Alzheimer-Kongress in Weimar: Die Gesellschaft muss sich auf Demenzkranke einstellen

Weimar  Der Alzheimer-Kongress in Weimar berät zu wissenschaftlichen Fortschritten und Hilfen bei der Alltagsbewältigung.

Die Hände einer Demenz-Patientin.

Die Hände einer Demenz-Patientin.

Foto: dpa

Die Deutsche Alzheimer-Gesellschaft (DAlzG) sieht die Öffentlichkeit nicht genügend vorbereitet auf die Zunahme von Demenzkranken. „Die Menschen werden immer älter, damit steigt das Risiko. Bei den 65- bis 70-Jährigen sind zwei Prozent betroffen, bei den 90-Jährigen über 40 Prozent, trotzdem ist Demenz weiter ein Tabu“, sagt DAlzG-Geschäftsführerin Sabine Jansen beim Alzheimer-Kongress in Weimar. Die Krankheit sei nicht heilbar, es müsse daher mehr Angebote geben, durch die Betroffene länger in ihrem Lebensumfeld selbstständig bleiben können.

1997 startete erstmals ein Kongress nur zum Thema Alzheimer. Seitdem diskutieren Mediziner, Vertreter von Beratungsstellen und Selbsthilfegruppen sowie seit 2006 auch Erkrankte alle zwei Jahre über wissenschaftliche Fortschritte und Hilfen bei der Alltagbewältigung. Gesprächsthemen in Weimar sind „Demenz und Autofahren“, „Leben und Teilhabe in der Kommune“ oder Aggressionen gegen Pflegende.

Neu auf der Agenda stehen diesmal Migranten mit Demenz. „Von denen, die als Gastarbeiter nach Deutschland kamen, sind 1,8 Millionen 65 oder älter. Traditionen, Sprachbarrieren und Scham führen dazu, dass sich Betroffene isolieren, Hilfsangebote ablehnen oder diese nicht kennen“, so Jansen.
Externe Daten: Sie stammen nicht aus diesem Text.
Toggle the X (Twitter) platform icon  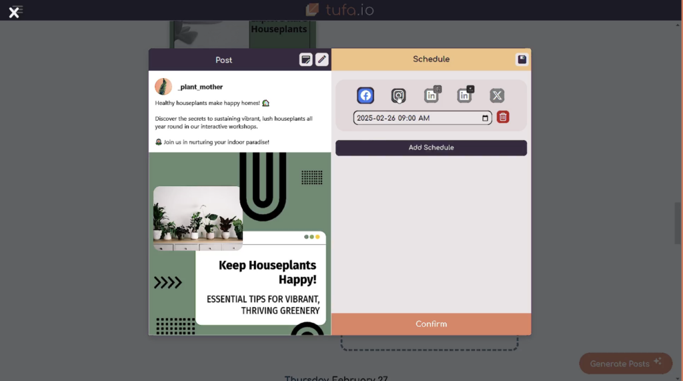497,95
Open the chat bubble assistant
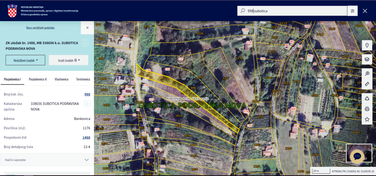 coord(357,156)
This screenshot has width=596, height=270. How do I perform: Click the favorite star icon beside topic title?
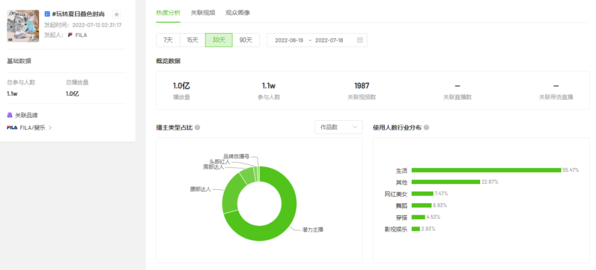click(116, 14)
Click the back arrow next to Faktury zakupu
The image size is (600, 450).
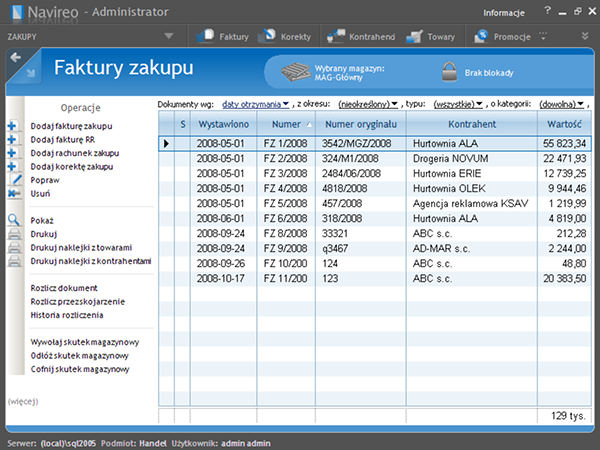click(15, 58)
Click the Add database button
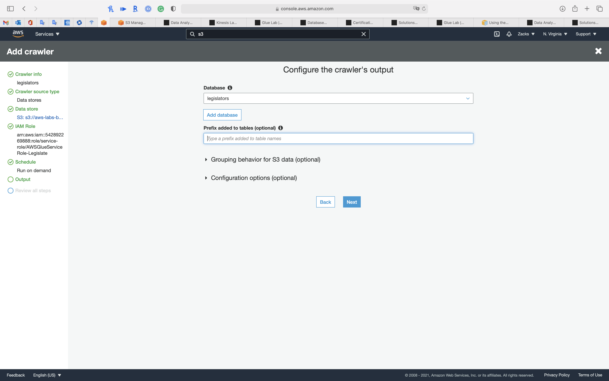 pos(222,115)
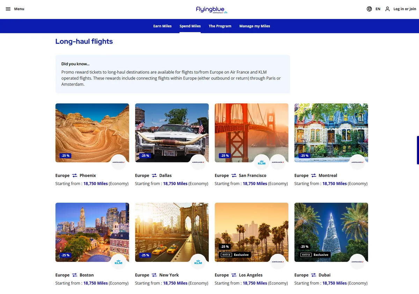Image resolution: width=419 pixels, height=294 pixels.
Task: Click the globe icon in the header
Action: tap(369, 9)
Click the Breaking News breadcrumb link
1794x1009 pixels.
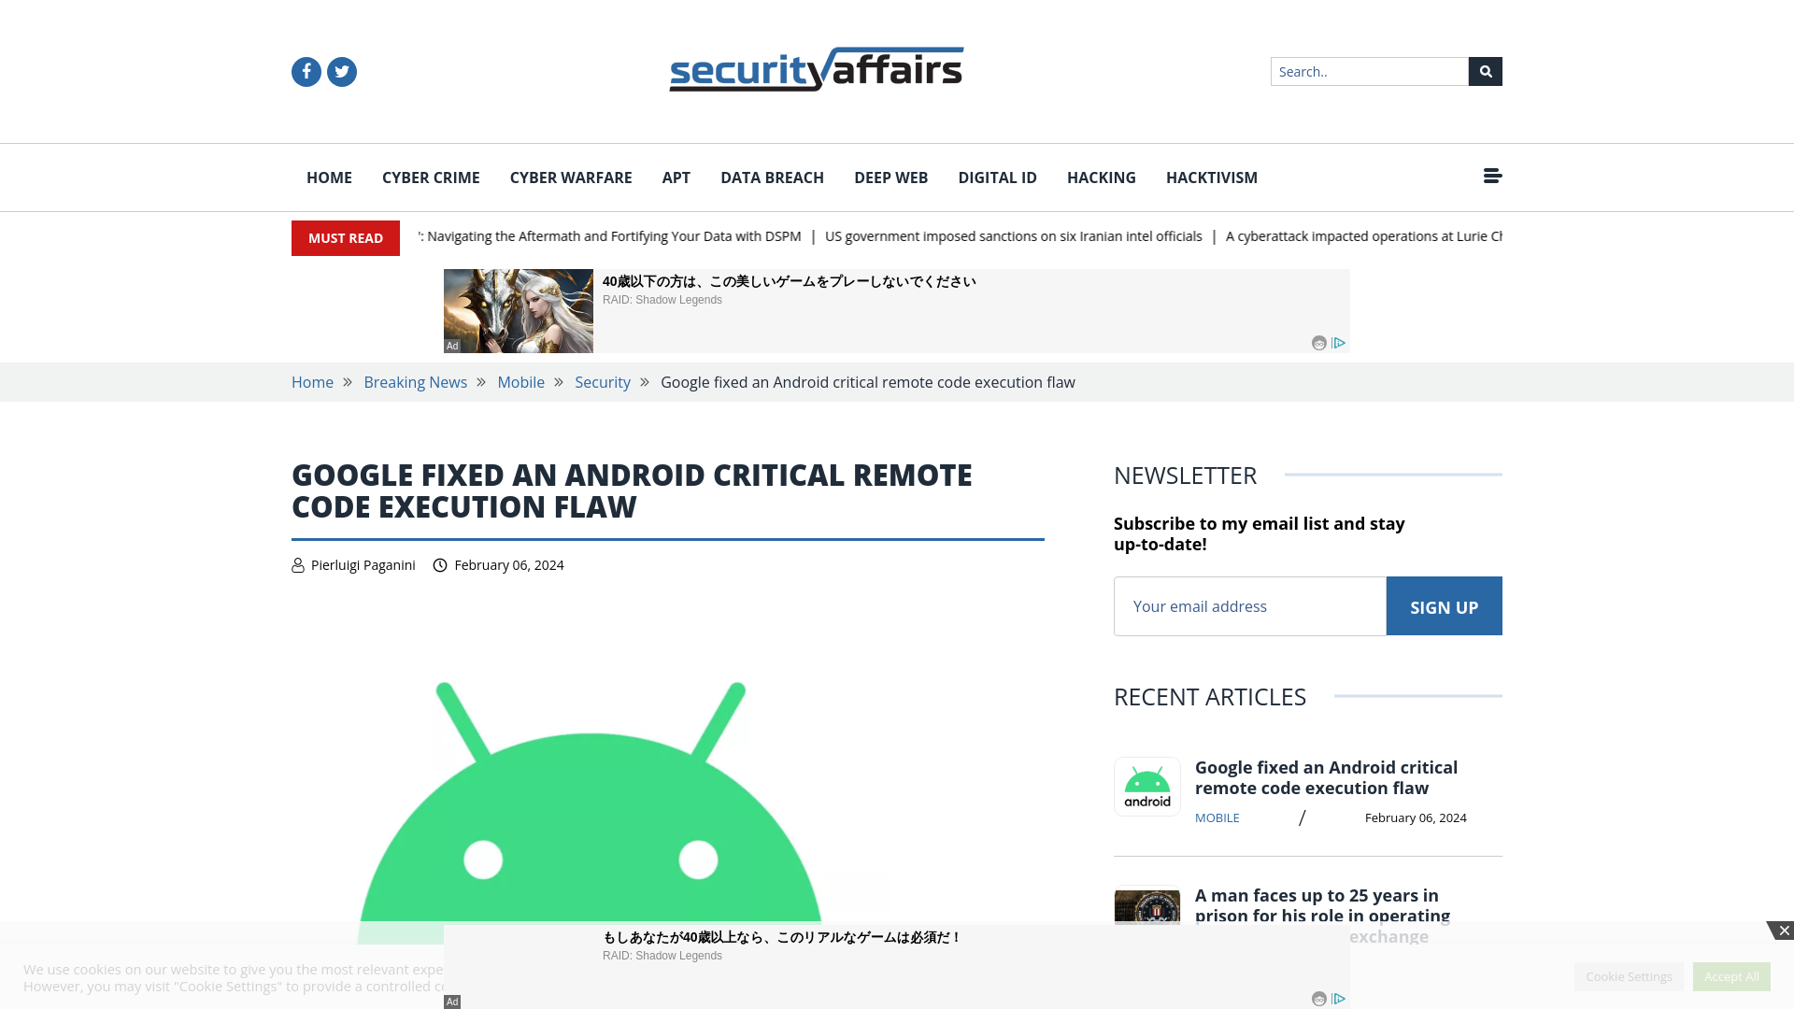click(415, 382)
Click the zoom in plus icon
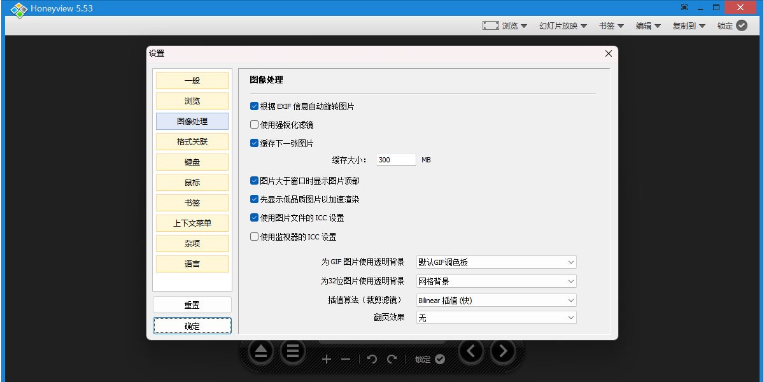This screenshot has width=764, height=382. pos(327,359)
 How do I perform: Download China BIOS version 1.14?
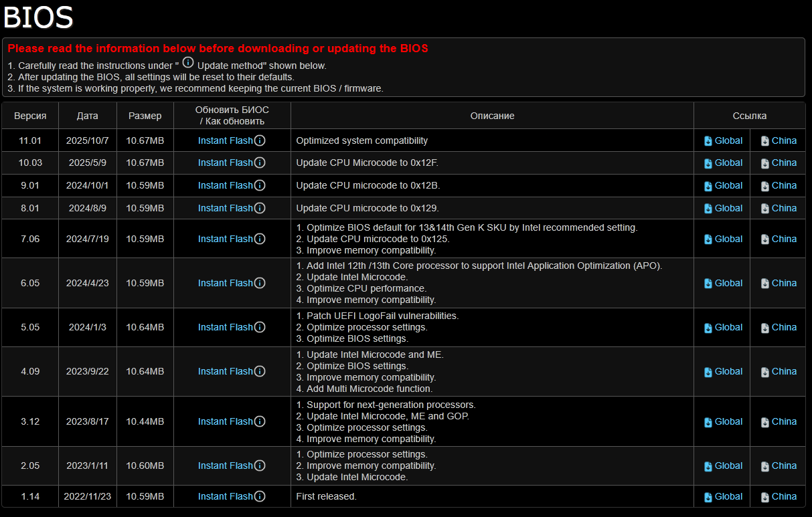click(x=784, y=496)
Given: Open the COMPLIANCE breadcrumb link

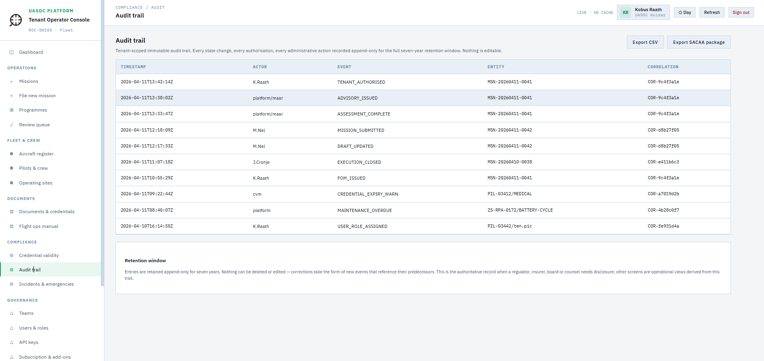Looking at the screenshot, I should (x=129, y=7).
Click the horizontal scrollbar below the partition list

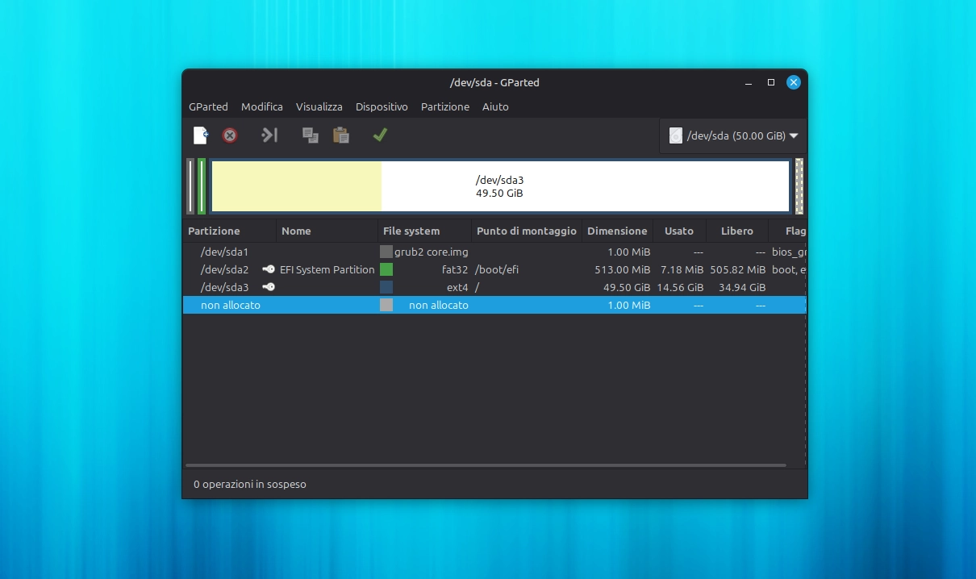(484, 464)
Broschüren brächten wenig, derzeit arbeite man mit mehrsprachigen Filmen.

Früherkennung sei möglich

Eine Demenz beginne bereits 10 bis 20 Jahre bevor Symptome auftreten, sagte Prof. Alexander Kurz von der Uniklinik München. 90 Prozent der Demenzerkrankungen werden durch Ablagerungen (Amyloide) in Nervenzellen verursacht, zehn Prozent durch Gefäßerkrankungen. Welche Gehirnregion erkranke, bestimme über das klinische Erscheinungsbild. Früherkennung sei möglich, Kurz warnte aber vor einer frühen Stigmatisierung der Betroffenen. Stoppen lasse sich der Verlauf nicht, allenfalls verzögern. Hilfreich sind neben Medikamenten vor allem körperliche und geistige Aktivitäten. Hoffnung setzt Kurz in neue Amyloid-Antikörper gegen die Ablagerungen. Ein Allheilmittel seien sie aber nicht. Vorbeugen gegen Bluthochdruck, Diabetes oder Übergewicht senke das Demenzrisiko merklich.

Wie sich Symptome einer Demenz anfühlen, simulieren Therapeutin Monika Wilhelmi und ihr Sohn Leon mit ihrem Projekt „Hands-on Dementia“. Dafür verfremdeten sie insgesamt 13 Alltagssituationen wie das Zubereiten eines Frühstücks oder das Anziehen.